Rechtsextremisten in Frankreich oder Deutschland beispielsweise sind von der starken Hand und der Demonstration der Souveränität Putins beeindruckt. Deren Argumentationsfiguren ähnelt sehr jener aus dem genannten links geprägtem Milieu.

 

Eine in vielen Bereichen empfundene fortschreitende Differenz zwischen den politischen Entwicklungen in der Europäischen Union und christlichen Werten, macht Russland für viele Christen zu einem Verbündeten wider Willen. Wie einen Fels in der Brandung, der einer zunehmenden Säkularisierung, Verwässerung des traditionellen Familienbildes usw. trotzt, wird es glorifiziert.

 

Was wir von der Eurasischen Wirtschaftsunion erwarten dürfen

Man kann stark davon ausgehen, dass die Entwicklungen der EAWU sehr kritisch begleitet und begutachtet werden. Wir müssen uns aber auch vergegenwärtigen, dass das eurasische Gebilde, wie immer es sich entwickeln wird, andere Züge tragen wird, als wir es im „europäischen Westen“ gewohnt sind. Was uns alle grenzüberschreitend angeht, ist die Einhaltung der Menschenrechte und die territoriale Autonomie von Einzelstaaten. Darüber hinaus gibt es keinen Mechanismus, die Vorstellungen der EU in der Ausgestaltung der politischen und wirtschaftlichen Integration zu übernehmen. Zumal man nicht vergessen darf, dass das gegenwärtige Model eine tiefe Identitätskrise durchleidet.

 

Es wäre in vielerlei Hinsicht kontraproduktiv, die Bestrebungen der euroasiatischen Länder zu ignorieren oder politisch vorzuverurteilen. Viele potenzielle Beitrittskandidaten leiden unter enormer Armut und brauchen unterstützende Hilfe. Dass diese sich nun Wachstum durch eine Euroasiatische Wirtschaftsunion versprechen, darf ich nicht verurteilt werden. Es wäre auch anmaßend im Kontext eines jahrzehntelangen Desinteresses Kritik an diesen Staaten zu üben.

 

Die Linderung von Armut und eine Stabilisierung von Rechtstaatlichkeit und Demokratie im eurasischen Raum muss gleichermaßen Interesse aller Beteiligten sein.
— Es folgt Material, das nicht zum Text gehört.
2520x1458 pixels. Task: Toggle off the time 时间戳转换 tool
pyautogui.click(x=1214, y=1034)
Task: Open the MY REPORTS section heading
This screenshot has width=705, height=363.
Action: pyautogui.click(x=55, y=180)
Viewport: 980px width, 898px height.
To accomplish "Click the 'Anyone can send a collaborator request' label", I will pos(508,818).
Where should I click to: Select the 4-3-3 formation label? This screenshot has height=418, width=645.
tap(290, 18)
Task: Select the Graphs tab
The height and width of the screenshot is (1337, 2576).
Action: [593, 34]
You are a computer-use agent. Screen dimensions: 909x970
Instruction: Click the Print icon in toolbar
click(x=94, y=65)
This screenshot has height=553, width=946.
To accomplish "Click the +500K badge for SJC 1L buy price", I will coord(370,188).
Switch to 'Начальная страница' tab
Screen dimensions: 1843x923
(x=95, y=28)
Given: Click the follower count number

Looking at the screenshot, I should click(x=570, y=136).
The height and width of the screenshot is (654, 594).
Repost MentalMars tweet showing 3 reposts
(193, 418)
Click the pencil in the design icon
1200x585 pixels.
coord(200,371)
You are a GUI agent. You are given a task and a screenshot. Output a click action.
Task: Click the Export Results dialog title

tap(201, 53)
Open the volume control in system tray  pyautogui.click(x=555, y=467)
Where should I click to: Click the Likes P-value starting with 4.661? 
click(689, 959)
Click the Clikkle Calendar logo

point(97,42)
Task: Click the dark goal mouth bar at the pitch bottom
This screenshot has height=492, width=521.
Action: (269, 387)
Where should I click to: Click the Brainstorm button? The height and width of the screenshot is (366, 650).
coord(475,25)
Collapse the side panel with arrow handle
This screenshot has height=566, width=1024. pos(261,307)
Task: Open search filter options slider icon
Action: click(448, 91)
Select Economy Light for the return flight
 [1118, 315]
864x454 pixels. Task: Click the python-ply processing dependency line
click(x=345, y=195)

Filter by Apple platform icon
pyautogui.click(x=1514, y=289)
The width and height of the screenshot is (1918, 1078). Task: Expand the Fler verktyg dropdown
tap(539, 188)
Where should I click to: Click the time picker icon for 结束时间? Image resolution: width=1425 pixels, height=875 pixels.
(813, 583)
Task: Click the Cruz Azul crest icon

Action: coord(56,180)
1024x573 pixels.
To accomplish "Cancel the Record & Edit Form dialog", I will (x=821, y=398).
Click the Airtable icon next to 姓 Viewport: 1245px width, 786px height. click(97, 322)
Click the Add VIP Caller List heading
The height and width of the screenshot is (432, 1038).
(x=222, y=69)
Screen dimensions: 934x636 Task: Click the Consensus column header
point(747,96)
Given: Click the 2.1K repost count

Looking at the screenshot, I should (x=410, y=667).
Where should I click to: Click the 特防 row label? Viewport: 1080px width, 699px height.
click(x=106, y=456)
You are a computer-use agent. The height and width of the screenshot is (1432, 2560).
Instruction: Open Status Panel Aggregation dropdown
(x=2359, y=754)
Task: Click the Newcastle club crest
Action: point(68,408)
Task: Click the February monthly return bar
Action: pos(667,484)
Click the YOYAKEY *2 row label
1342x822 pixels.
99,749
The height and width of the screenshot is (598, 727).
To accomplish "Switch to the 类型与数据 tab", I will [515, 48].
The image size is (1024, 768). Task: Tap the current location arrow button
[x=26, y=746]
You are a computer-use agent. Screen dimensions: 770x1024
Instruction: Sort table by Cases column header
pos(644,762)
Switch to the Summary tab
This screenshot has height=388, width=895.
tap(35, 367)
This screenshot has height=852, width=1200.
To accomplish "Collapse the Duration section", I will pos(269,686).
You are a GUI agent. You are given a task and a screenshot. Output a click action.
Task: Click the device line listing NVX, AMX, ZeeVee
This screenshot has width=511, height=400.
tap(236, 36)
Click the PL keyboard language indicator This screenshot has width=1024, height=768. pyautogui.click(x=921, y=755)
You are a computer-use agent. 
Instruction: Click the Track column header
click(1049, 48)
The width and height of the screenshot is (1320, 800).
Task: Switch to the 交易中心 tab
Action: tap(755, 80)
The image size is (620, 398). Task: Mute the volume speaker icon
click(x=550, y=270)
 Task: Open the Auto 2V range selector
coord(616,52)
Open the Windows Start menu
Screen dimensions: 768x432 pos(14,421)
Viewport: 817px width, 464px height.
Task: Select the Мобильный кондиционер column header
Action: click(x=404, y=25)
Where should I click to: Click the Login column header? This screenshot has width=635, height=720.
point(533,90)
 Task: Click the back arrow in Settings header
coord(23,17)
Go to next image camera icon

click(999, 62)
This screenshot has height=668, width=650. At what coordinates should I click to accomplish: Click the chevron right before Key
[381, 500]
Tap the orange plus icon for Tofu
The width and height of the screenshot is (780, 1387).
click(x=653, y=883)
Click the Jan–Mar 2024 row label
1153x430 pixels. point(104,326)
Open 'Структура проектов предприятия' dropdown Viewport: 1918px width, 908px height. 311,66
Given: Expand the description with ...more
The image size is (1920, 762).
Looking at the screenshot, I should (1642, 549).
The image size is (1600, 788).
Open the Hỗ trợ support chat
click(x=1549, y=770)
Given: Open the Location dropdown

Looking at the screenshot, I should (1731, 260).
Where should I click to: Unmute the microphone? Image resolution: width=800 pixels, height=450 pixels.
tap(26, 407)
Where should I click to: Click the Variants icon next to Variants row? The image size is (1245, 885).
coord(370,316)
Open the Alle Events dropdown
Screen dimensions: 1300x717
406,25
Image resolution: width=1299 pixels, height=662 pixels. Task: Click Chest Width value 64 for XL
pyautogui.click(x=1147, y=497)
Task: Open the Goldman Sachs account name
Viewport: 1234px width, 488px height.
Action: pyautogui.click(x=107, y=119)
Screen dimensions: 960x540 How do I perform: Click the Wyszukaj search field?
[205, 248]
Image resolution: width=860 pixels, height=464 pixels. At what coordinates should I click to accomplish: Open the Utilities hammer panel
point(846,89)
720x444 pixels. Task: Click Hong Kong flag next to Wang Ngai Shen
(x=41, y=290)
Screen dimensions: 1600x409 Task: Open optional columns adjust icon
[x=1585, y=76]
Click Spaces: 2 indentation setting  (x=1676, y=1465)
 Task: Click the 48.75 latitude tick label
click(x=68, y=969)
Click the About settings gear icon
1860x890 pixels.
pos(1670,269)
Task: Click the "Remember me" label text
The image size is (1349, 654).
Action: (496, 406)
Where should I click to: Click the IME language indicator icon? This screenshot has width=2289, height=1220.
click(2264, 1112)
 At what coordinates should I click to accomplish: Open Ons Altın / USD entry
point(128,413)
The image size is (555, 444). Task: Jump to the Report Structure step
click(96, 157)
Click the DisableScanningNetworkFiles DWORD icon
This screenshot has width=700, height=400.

Die jüngsten Entwicklungen an den Außengrenzen der EU haben uns die Dringlichkeit vor Augen geführt, mit unseren Nachbarn auf Augenhöhe zu kommunizieren. Eine Kommunikation auf Augenhöhe beinhaltet das Wohlwollen dem anderen gegenüber wie auch die Bereitschaft zur Selbstreflexion.